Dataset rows
-- begin --

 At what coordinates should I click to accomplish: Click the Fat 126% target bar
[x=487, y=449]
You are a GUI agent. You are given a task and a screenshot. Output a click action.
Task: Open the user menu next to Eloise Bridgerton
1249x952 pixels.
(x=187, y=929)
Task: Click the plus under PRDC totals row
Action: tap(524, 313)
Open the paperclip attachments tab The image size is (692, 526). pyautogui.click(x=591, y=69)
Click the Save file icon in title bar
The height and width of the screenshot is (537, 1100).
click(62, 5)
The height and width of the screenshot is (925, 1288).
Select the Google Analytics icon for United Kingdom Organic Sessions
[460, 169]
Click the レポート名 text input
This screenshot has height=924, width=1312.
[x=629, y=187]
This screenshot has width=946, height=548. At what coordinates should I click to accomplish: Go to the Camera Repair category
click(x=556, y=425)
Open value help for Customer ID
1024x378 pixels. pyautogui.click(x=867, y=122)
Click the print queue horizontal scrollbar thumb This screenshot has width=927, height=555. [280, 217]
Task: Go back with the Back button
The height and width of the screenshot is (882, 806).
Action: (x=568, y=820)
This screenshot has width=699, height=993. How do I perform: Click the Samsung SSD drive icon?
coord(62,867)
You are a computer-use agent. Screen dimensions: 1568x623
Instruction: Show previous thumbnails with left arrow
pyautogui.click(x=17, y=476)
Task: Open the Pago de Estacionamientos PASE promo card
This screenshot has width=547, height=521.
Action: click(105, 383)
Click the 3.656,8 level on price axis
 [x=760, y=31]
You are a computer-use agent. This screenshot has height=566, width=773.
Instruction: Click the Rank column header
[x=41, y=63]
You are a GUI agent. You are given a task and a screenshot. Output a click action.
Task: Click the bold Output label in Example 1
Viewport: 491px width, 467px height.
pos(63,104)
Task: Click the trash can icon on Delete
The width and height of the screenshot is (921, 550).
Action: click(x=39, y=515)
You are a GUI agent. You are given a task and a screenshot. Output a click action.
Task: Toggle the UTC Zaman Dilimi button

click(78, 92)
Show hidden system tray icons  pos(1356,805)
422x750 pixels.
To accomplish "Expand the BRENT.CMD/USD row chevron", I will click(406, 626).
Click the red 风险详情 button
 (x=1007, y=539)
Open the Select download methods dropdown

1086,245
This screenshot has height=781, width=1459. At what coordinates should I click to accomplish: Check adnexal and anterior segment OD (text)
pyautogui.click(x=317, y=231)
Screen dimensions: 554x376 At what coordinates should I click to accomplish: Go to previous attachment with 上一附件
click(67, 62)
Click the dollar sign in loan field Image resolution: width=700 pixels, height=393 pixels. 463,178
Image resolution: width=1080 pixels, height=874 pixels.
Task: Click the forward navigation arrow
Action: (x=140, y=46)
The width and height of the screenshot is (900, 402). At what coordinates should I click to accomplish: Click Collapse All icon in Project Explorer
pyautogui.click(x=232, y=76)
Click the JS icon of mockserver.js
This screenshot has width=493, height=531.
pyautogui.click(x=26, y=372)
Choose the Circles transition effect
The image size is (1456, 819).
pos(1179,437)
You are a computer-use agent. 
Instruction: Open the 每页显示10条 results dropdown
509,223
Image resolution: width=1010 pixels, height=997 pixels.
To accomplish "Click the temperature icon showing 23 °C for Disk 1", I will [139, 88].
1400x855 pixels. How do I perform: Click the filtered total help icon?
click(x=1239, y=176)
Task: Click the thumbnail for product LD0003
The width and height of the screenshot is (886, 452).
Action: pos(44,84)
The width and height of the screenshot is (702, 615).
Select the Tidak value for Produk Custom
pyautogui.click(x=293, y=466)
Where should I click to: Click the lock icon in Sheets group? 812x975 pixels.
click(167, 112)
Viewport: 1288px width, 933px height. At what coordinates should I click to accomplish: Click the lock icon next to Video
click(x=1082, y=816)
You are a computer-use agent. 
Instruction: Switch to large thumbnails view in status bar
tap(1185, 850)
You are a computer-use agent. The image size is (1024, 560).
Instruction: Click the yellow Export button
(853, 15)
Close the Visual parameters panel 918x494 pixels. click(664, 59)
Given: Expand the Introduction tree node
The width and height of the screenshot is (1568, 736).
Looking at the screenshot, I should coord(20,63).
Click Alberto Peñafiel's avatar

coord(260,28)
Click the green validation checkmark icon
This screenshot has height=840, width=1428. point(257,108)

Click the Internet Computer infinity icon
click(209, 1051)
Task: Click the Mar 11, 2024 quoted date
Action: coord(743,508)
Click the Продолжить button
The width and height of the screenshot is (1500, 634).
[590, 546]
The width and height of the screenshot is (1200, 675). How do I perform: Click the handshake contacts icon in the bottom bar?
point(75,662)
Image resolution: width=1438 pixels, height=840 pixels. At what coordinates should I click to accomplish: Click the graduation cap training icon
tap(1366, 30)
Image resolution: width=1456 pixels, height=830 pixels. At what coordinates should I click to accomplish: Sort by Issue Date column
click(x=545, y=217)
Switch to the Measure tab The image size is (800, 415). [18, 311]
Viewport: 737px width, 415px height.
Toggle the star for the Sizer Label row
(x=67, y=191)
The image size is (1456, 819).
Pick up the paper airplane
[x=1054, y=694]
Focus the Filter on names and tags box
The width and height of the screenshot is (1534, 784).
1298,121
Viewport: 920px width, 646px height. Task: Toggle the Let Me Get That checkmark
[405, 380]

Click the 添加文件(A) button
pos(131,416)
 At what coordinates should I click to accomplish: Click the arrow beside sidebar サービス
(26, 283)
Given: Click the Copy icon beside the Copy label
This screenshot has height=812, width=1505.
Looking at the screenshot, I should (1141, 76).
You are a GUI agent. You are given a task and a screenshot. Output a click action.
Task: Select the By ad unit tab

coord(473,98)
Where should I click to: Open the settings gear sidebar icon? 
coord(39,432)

-- end --

- Work to be completed
Reproduce every one of the lines above word for word, keeping their original order.

- Solution to the problem
 At what coordinates should I click to accomplish: Click the Fat 126% target bar
[x=487, y=449]
You are a GUI agent. You are given a task and a screenshot. Output a click action.
Task: Open the user menu next to Eloise Bridgerton
1249x952 pixels.
(x=187, y=929)
Task: Click the plus under PRDC totals row
Action: tap(524, 313)
Open the paperclip attachments tab The image size is (692, 526). pyautogui.click(x=591, y=69)
Click the Save file icon in title bar
The height and width of the screenshot is (537, 1100).
click(62, 5)
The height and width of the screenshot is (925, 1288).
Select the Google Analytics icon for United Kingdom Organic Sessions
[460, 169]
Click the レポート名 text input
This screenshot has height=924, width=1312.
[x=629, y=187]
This screenshot has width=946, height=548. At what coordinates should I click to accomplish: Go to the Camera Repair category
click(x=556, y=425)
Open value help for Customer ID
1024x378 pixels. pyautogui.click(x=867, y=122)
Click the print queue horizontal scrollbar thumb This screenshot has width=927, height=555. [280, 217]
Task: Go back with the Back button
The height and width of the screenshot is (882, 806).
Action: (x=568, y=820)
This screenshot has width=699, height=993. How do I perform: Click the Samsung SSD drive icon?
coord(62,867)
You are a computer-use agent. Screen dimensions: 1568x623
Instruction: Show previous thumbnails with left arrow
pyautogui.click(x=17, y=476)
Task: Open the Pago de Estacionamientos PASE promo card
This screenshot has width=547, height=521.
Action: click(105, 383)
Click the 3.656,8 level on price axis
 [x=760, y=31]
You are a computer-use agent. This screenshot has height=566, width=773.
Instruction: Click the Rank column header
[x=41, y=63]
You are a GUI agent. You are given a task and a screenshot. Output a click action.
Task: Click the bold Output label in Example 1
Viewport: 491px width, 467px height.
pos(63,104)
Task: Click the trash can icon on Delete
The width and height of the screenshot is (921, 550).
Action: click(x=39, y=515)
You are a GUI agent. You are given a task and a screenshot. Output a click action.
Task: Toggle the UTC Zaman Dilimi button

click(78, 92)
Show hidden system tray icons  pos(1356,805)
422x750 pixels.
To accomplish "Expand the BRENT.CMD/USD row chevron", I will click(406, 626).
Click the red 风险详情 button
 (x=1007, y=539)
Open the Select download methods dropdown

1086,245
This screenshot has height=781, width=1459. At what coordinates should I click to accomplish: Check adnexal and anterior segment OD (text)
pyautogui.click(x=317, y=231)
Screen dimensions: 554x376 At what coordinates should I click to accomplish: Go to previous attachment with 上一附件
click(67, 62)
Click the dollar sign in loan field Image resolution: width=700 pixels, height=393 pixels. 463,178
Image resolution: width=1080 pixels, height=874 pixels.
Task: Click the forward navigation arrow
Action: (x=140, y=46)
The width and height of the screenshot is (900, 402). At what coordinates should I click to accomplish: Click Collapse All icon in Project Explorer
pyautogui.click(x=232, y=76)
Click the JS icon of mockserver.js
This screenshot has width=493, height=531.
pyautogui.click(x=26, y=372)
Choose the Circles transition effect
The image size is (1456, 819).
pos(1179,437)
You are a computer-use agent. 
Instruction: Open the 每页显示10条 results dropdown
509,223
Image resolution: width=1010 pixels, height=997 pixels.
To accomplish "Click the temperature icon showing 23 °C for Disk 1", I will [139, 88].
1400x855 pixels. How do I perform: Click the filtered total help icon?
click(x=1239, y=176)
Task: Click the thumbnail for product LD0003
The width and height of the screenshot is (886, 452).
Action: pos(44,84)
The width and height of the screenshot is (702, 615).
Select the Tidak value for Produk Custom
pyautogui.click(x=293, y=466)
Where should I click to: Click the lock icon in Sheets group? 812x975 pixels.
click(167, 112)
Viewport: 1288px width, 933px height. At what coordinates should I click to accomplish: Click the lock icon next to Video
click(x=1082, y=816)
You are a computer-use agent. 
Instruction: Switch to large thumbnails view in status bar
tap(1185, 850)
You are a computer-use agent. The image size is (1024, 560).
Instruction: Click the yellow Export button
(853, 15)
Close the Visual parameters panel 918x494 pixels. click(664, 59)
Given: Expand the Introduction tree node
The width and height of the screenshot is (1568, 736).
Looking at the screenshot, I should coord(20,63).
Click Alberto Peñafiel's avatar

coord(260,28)
Click the green validation checkmark icon
This screenshot has height=840, width=1428. point(257,108)

Click the Internet Computer infinity icon
click(209, 1051)
Task: Click the Mar 11, 2024 quoted date
Action: coord(743,508)
Click the Продолжить button
The width and height of the screenshot is (1500, 634).
[590, 546]
The width and height of the screenshot is (1200, 675). How do I perform: Click the handshake contacts icon in the bottom bar?
point(75,662)
Image resolution: width=1438 pixels, height=840 pixels. At what coordinates should I click to accomplish: Click the graduation cap training icon
tap(1366, 30)
Image resolution: width=1456 pixels, height=830 pixels. At what coordinates should I click to accomplish: Sort by Issue Date column
click(x=545, y=217)
Switch to the Measure tab The image size is (800, 415). [18, 311]
Viewport: 737px width, 415px height.
Toggle the star for the Sizer Label row
(x=67, y=191)
The image size is (1456, 819).
Pick up the paper airplane
[x=1054, y=694]
Focus the Filter on names and tags box
The width and height of the screenshot is (1534, 784).
1298,121
Viewport: 920px width, 646px height. Task: Toggle the Let Me Get That checkmark
[405, 380]

Click the 添加文件(A) button
pos(131,416)
 At what coordinates should I click to accomplish: Click the arrow beside sidebar サービス
(26, 283)
Given: Click the Copy icon beside the Copy label
This screenshot has height=812, width=1505.
Looking at the screenshot, I should (1141, 76).
You are a GUI agent. You are given a task and a screenshot. Output a click action.
Task: Select the By ad unit tab

coord(473,98)
Where should I click to: Open the settings gear sidebar icon? 
coord(39,432)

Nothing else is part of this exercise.